As Yogi Berra said, “It’s déjà vu all over again.”

Office Depot announced the $1 billion acquisition of CompuCom yesterday, which is a strong pivot into IT services for the 31-year-old retailer. The deal adds 11,500 employees — including 6,000 licensed technicians — and a database of millions of end clients to Office Depot’s 1,400 stores and roughly 38,000 employees.

Both organizations have been going through significant financial challenges. Office Depot is still adjusting from the failed takeover by Staples in 2016, lowering its 2017 outlook, and has shuttered more than 700 stores since 2014. CompuCom has struggled with falling revenues, multiple drops in credit rating, and four CEOs since 2014.

Big-box retailers have unsuccessfully tried to buy into IT services twice before. Staples acquired Thrive Networks on January 12, 2007, and dumped it on September 9, 2014, and Best Buy acquired mindSHIFT on November 7, 2011, and unloaded it on January 21, 2014. The scale of these acquisitions was much different as Thrive had 60 employees and mindSHIFT had 500 at time of acquisition.
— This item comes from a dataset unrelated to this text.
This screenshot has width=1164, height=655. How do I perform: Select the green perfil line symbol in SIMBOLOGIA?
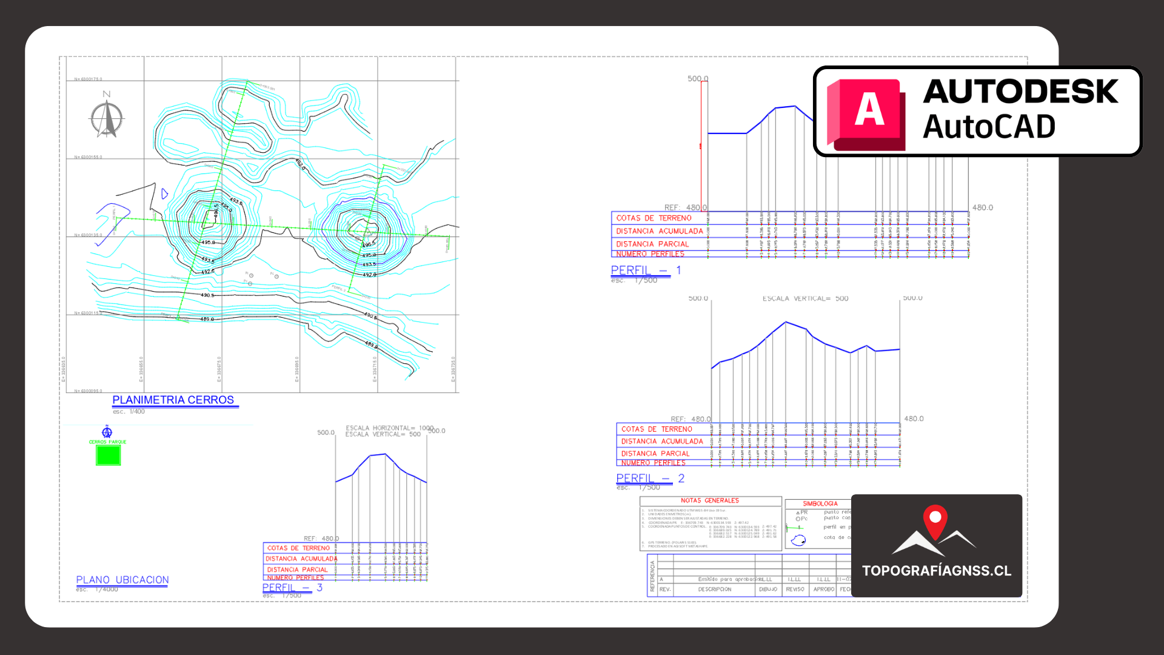pos(795,528)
Even so, the promises of complementary services, omnichannel integration, and downstream recurring revenues from existing customers were never realized.
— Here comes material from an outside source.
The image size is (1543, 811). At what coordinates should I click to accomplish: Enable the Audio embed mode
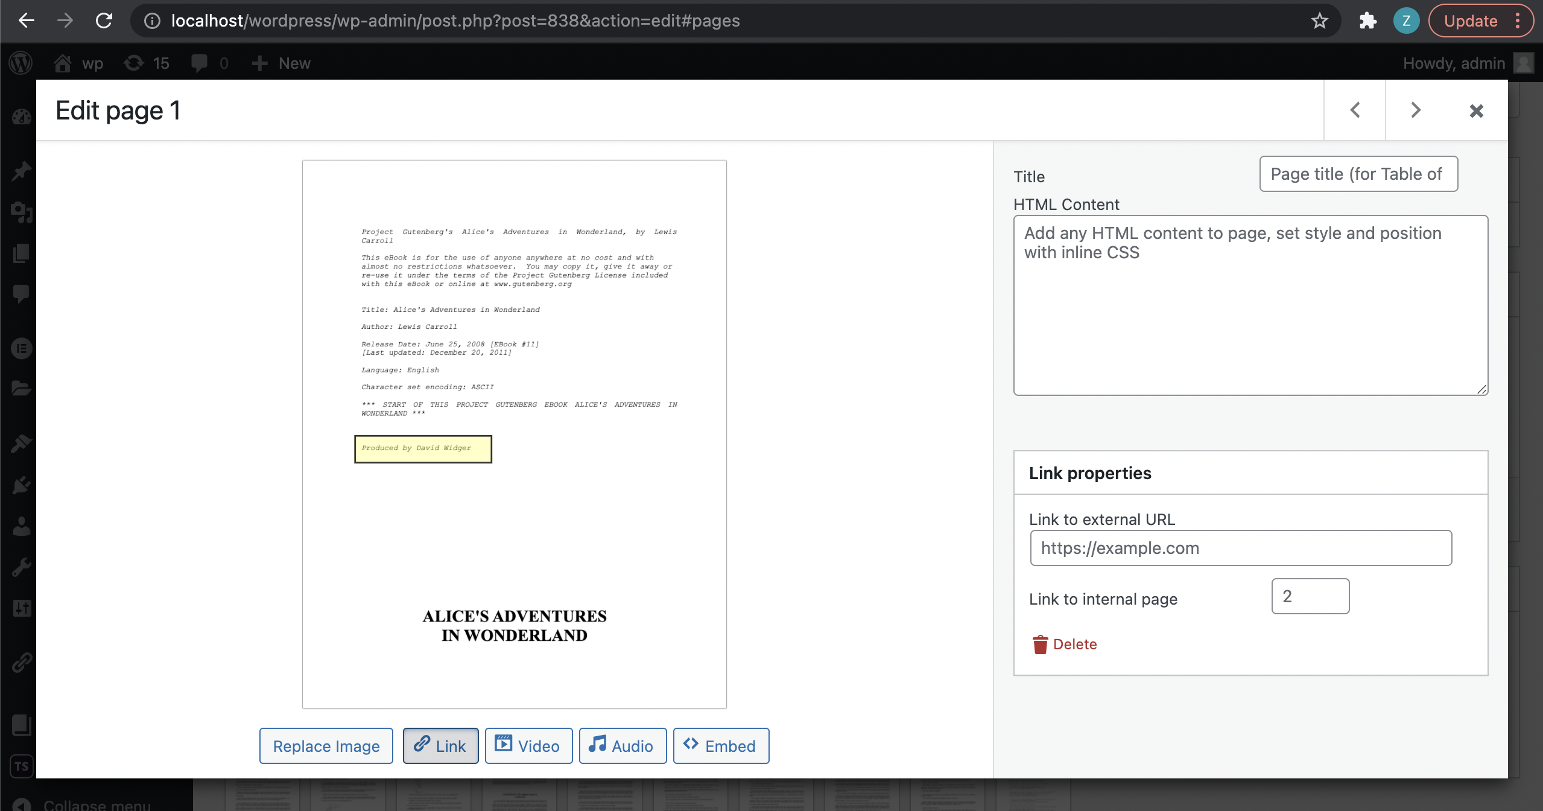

But Is The Third Time The Charm?

 

Office Depot is taking a different approach from Staples and Best Buy. This is a full company pivot into IT services as opposed to an ancillary revenue and margin play. Here is why it may just work:

  1. Office Depot has leadership with serious channel religion. In February 2017, Gerry Smith was appointed CEO. Gerry is widely recognized as one of the global leaders in technology supply chain and operations. With decades of technology industry background at Lenovo and Dell, he has built an impressive résumé working with suppliers that will benefit Office Depot and CompuCom. In July 2017, Janet Schijns joined and was recently promoted to chief merchant and services officer. She is one of the most visible and forward-thinking channel chiefs in the industry coming from Verizon and Motorola.
  2. Office Depot can scale in a highly decentralized, fragmented market. Office Depot reports that it is within a 3-mile radius of more than 6 million small and medium-size businesses (SMBs) in the US. With the addition of 6,000 licensed technicians and a new in-store business center strategy, this combination will be the most robust localized SMB force ever assembled. Think of a fusion between Geek Squad (Best Buy) and Genius Bar (Apple).
  3. Office Depot can build an omnichannel and supply chain. Winning in SMB is a numbers game. With 297 subindustries purchasing thousands of different kinds of software and hardware solutions, building an efficient order and delivery model is critical to succeeding in this market. Gerry Smith is a very strong leader in this area and, with the addition of the CompuCom service delivery capability, may just pull it off.
  4. Technology is the new battleground. Every business is transforming into a technology business. With disruption happening in every industry, SMBs are rapidly shifting into digital businesses to survive and are looking for localized partners that have specialized skills to take advantage of cloud, software-as-a-service, mobility, internet of things (IoT), data, and a host of other future technologies.
  5. This is not a managed services play. Both Staples and Best Buy bet on a future where SMBs outsource their IT to a services firm and pay them a recurring monthly bill. While CompuCom drives some revenue with this model, the majority of its business comes from more traditional procurement and project-based services. Office Depot can make this a choice for customers and drive a better customer experience in the process.
  6. Firms need new thinking to take on Amazon. With Amazon purchasing Whole Foods earlier in 2017, it obviously recognizes the value of localized physical retail. If Office Depot can get the business center concept right and motivate enough local influencers and connectors to draw their tribes into the environment, it will be an effective counter to frictionless eCommerce and quick delivery.
  7. Office Depot has clarified that this is only a first step. The Office Depot press release was very clear about this being a first step in its transformation to a technology services company. In fact, it mentions it three times above the fold. In addition to more investments in services capabilities, I expect some pure technology acquisitions in the future. Targets would include horizontal opportunities such as security, mobility, and IoT.

A combination of market breadth, depth, and proprietary intellectual capital could transform Office Depot into a powerhouse technology company with a unique omnichannel delivery model. Given the significant industry, structural, and financial headwinds, it will be interesting to watch.